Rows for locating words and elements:
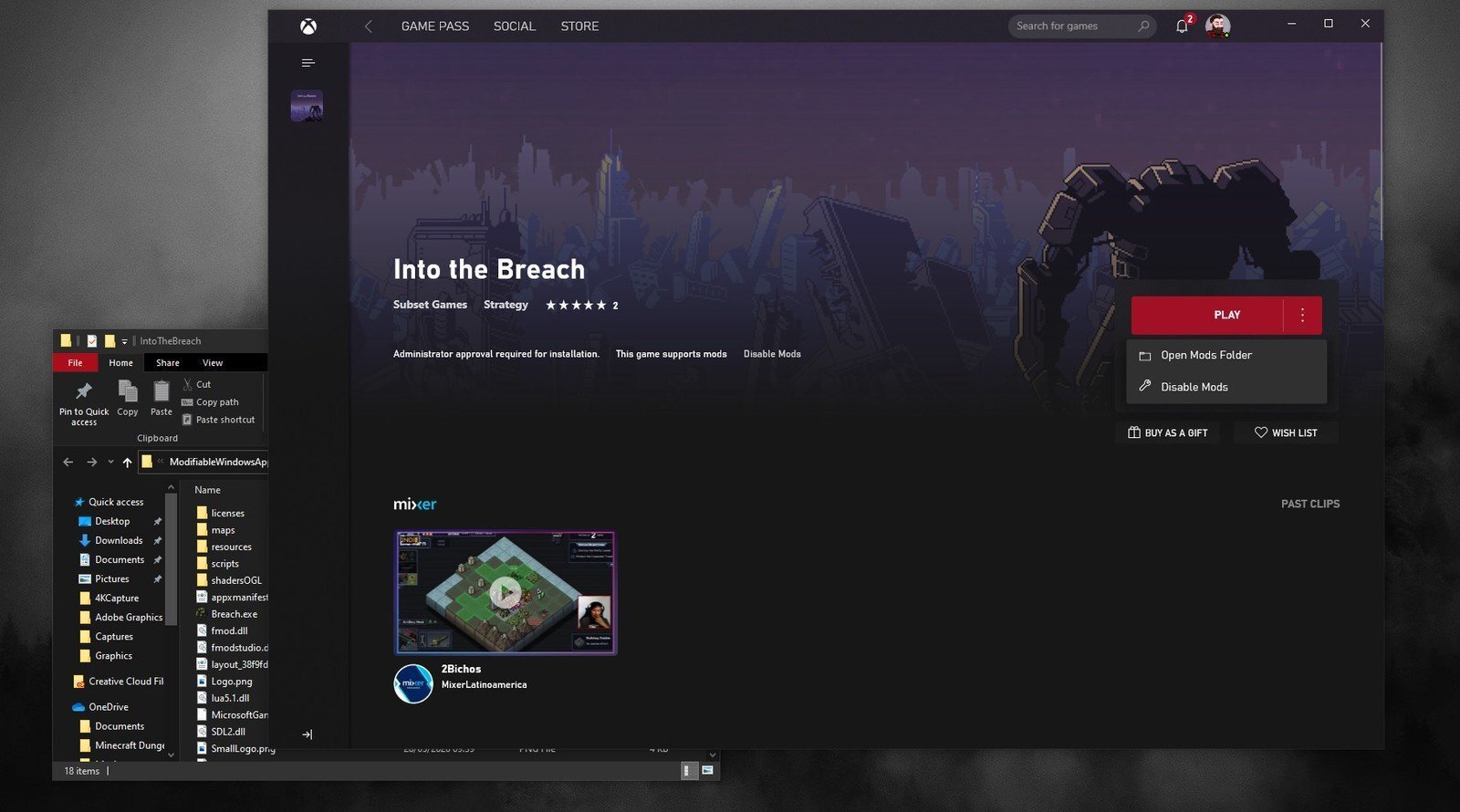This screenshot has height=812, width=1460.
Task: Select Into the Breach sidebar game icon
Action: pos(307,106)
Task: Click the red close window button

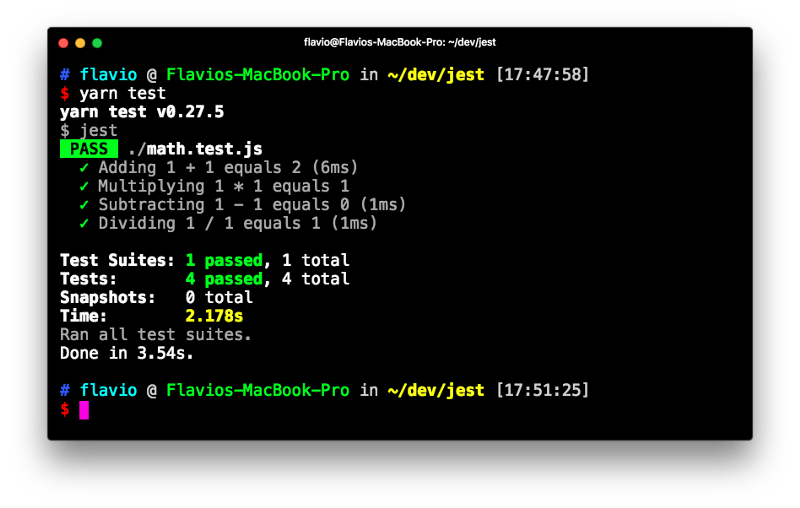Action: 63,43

* Directions
Collect every line in the rows above that contains the string "Task", where case counts.

* Answer in full
Task: Select Into the Breach sidebar game icon
Task: Click the red close window button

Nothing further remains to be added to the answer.